On 10 January 2012, Mncwango announced that he had resigned as national organiser. He said that the IFP leadership had asked him to do so "in order to allow the party to implement certain transformational changes". In response, the IFP said that Mncwango had unfortunately "jumped the gun": although the party leadership was considering professionalising the position of national organiser, the final decision had not yet been taken. By the end of the week, the party confirmed that Mncwango had been replaced as national organiser – by a party employee, rather than another politician – and therefore would also be fall off the party's national executive committee. However, he remained an ordinary IFP member and Member of Parliament.

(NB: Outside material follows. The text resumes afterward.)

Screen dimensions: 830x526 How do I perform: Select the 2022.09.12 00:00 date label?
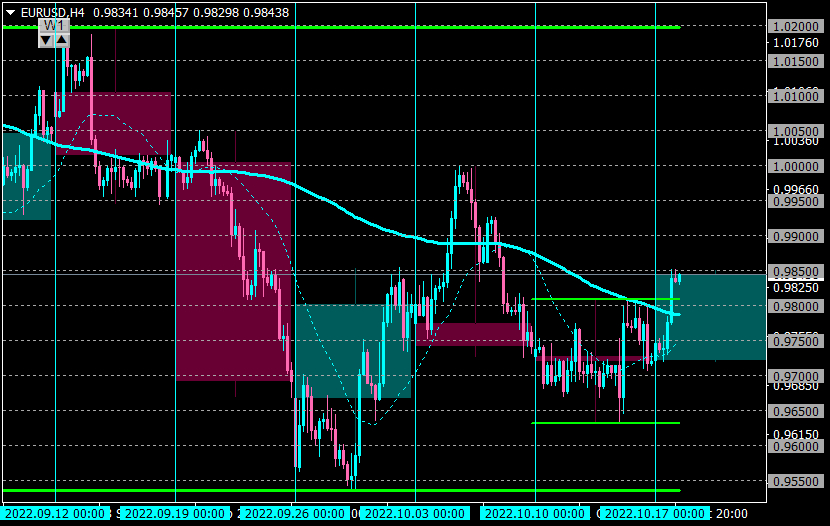55,513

=== IFP deputy chairperson ===
According to the Witness, Mncwango's resignation as national organiser in 2012 fostered speculation that he was "seen as a threat" to Buthelezi. Indeed, since 2007 or earlier, Mncwango – along with Musa Zondi and Zanele Magwaza-Msibi – had been viewed as a leading contender to succeed Buthelezi as IFP president. He was expected to support a moderate programme, broadly continuous with Buthelezi's,' and during this period he did not have the support of the IFP Youth Brigade.'

At the IFP's 34th national general conference, held in Ulundi in September 2012, Mncwango was elected to one of the party's top offices as deputy national chairperson of the IFP, deputising Blessed Gwala. He remained in that position until the party's next elective conference was held in 2019. Although no longer bearing the title of national organiser, Mcwango led the IFP's campaign machinery during the 2014 general election.

== Mayor of Nongoma: 2017–2023 ==
Mncwango left Parliament in 2017 in order to take up office as mayor of Nongoma Local Municipality, his hometown. He held the office until 2023. During that time, in August 2019, he was elected as deputy secretary-general of the IFP at the party's 35th national general conference. In that capacity he deputised Siphosethu Ngcobo. In March 2021, he was suspended from his party office for 30 days on the basis of a video recording of a speech he made at a party meeting in Jozini. Though the video was not made public, the IFP leadership said that they were concerned about some of the comments Mncwango had made, reportedly about Buthelezi.

Although Mncwango was re-elected as mayor in the 2021 local elections, it lost its majority in the municipality and henceforth governed through a fragile coalition with the Economic Freedom Fighters (EFF). The coalition collapsed in early 2023. After one false start – in which a council meeting was stormed by IFP supporters and had to be cancelled – Mncwango was removed from the mayoral office in February 2023. The EFF, ANC, and National Freedom Party (NFP) voted together to remove him and replace him with a mayor from the NFP. Mncwango remained an ordinary member of the council.

== Personal life ==

=== Sanelisiwe Mncwango's defection: 2011 ===
He is married to Sanelisiwe (Nelisiwe) Mncwango. She is a former deputy chairperson of the IFP Women's Brigade and as of 2011, she was director of community services at Nongoma municipality. In March of that year, the NFP announced that she had resigned from the IFP in order to join the NFP, which had recently been founded as a breakaway party. Mncwango, who was national organiser at the time, strongly denied the claim, saying that it was false, an "early April Fool's joke", and "wishful thinking" on the NFP's part. However, photographic evidence showed Nelisiwe wearing an IFP shirt and signing her membership forms. Thereafter Mncwango refused to comment, though he continued to insist that defections to the NFP had "rid the IFP of deadwood".

Just three days after the initial announcement, Nelisiwe's lawyer released a statement in which she said that she was resigning from the NFP with immediate effect. She said: I acted out of extreme anger. My sober judgment was impaired by my emotions, which resulted in the biggest mistake of my life... I would like to unconditionally apologise to my husband, to my children and family for the pain and tension I have caused... I regret that my decision had caused so much negative publicity and damage to the image of the IFP."Mncwango defended his wife afterwards, saying that she had not fully understood the consequences of her actions.